Breast cancer has a heterogeneous entity which can be divided by various methods into many molecular subgroups. Due to molecular differences between histologically similar tumors, it is hard to predict clinical outcomes [2]. This complexity exhibits a roadblock in the pathway to better molecular classification and personalized therapy that should be overcome. Hence, currently it is of pivotal importance to find noninvasive biomarkers with high sensitivity and specificity, which can be used for breast cancer detection at an early stage and monitoring of response to therapy [3].
Recent advances in technologies, such as microarray and high-throughput sequencing, represented a deeper understanding of molecular biology, especially noncoding RNA (ncRNA). It was found that there are only <2 % of the total genome sequence as protein-coding genes while at least 98 % of the genome are transcribed into ncRNA. In the past, nonprotein-coding RNAs were known as “transcription noise,” but now it is obvious that ncRNAs play a crucial regulatory role in cell differentiation and organism growth and metabolism [4]. The ncRNAs are composed of some well-known RNAs such as transfer RNAs (tRNAs), small nuclear RNAs (snRNAs), ribosomal RNAs (rRNAs), and small nucleolar RNAs (snoRNAs) [5]. A significant and the greatest group of ncRNAs are long noncoding RNAs (lncRNAs). LncRNAs, which are recently detected in various cancer types, including breast cancer, are involved in multiple biological processes and can be used as a candidate for cancer diagnosis, prognosis, and treatment, which may result in defeating breast cancer in the near future [3, 6].

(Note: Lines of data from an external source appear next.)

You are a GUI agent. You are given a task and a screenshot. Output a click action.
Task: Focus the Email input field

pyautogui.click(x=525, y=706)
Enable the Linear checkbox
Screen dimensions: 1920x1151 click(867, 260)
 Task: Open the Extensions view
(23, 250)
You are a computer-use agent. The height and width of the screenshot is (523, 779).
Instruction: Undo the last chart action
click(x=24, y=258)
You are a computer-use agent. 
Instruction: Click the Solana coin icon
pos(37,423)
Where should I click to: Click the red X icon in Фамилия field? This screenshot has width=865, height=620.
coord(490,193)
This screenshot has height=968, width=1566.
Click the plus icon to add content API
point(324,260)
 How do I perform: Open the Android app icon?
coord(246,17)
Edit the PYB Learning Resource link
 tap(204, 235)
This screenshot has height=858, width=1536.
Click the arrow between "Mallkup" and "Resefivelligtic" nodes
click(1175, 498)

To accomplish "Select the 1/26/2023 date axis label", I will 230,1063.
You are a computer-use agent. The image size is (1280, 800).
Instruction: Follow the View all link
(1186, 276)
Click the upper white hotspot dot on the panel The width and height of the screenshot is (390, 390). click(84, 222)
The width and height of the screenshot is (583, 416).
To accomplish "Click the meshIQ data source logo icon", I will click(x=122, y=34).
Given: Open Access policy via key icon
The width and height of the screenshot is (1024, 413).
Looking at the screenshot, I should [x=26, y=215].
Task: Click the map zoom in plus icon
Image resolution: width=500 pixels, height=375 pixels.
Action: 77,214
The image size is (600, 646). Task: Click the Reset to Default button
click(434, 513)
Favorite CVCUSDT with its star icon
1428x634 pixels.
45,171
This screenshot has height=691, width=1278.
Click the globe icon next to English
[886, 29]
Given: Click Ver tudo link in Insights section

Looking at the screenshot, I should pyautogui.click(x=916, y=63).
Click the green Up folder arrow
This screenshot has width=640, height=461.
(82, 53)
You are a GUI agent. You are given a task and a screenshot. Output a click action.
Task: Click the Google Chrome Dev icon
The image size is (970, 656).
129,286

LncRNAs are endogenous cellular molecules with a mature length range from 200 nt to 100 kb that are not protein-coding [7]. LncRNAs and their biological roles are least described among the other ncRNAs. Hence, there is no adequate certain information about their functions. Mounting data indicate that most of the identified lncRNAs are transcribed by RNA polymerase II (RNA pol II). They may contain 5′ methyl cap and are often polyadenylated and spliced [5, 8]. Although there is not a satisfactory classification for lncRNAs due to wide size range, various locations in the genome, and wide range of functions, novel identified groups of lncRNAs are categorized as long intergenic noncoding RNAs, long intronic noncoding RNAs, lncRNAs with dual functions, telomere-associated lncRNAs, pseudogene RNAs, and transcribed-ultraconserved regions [9].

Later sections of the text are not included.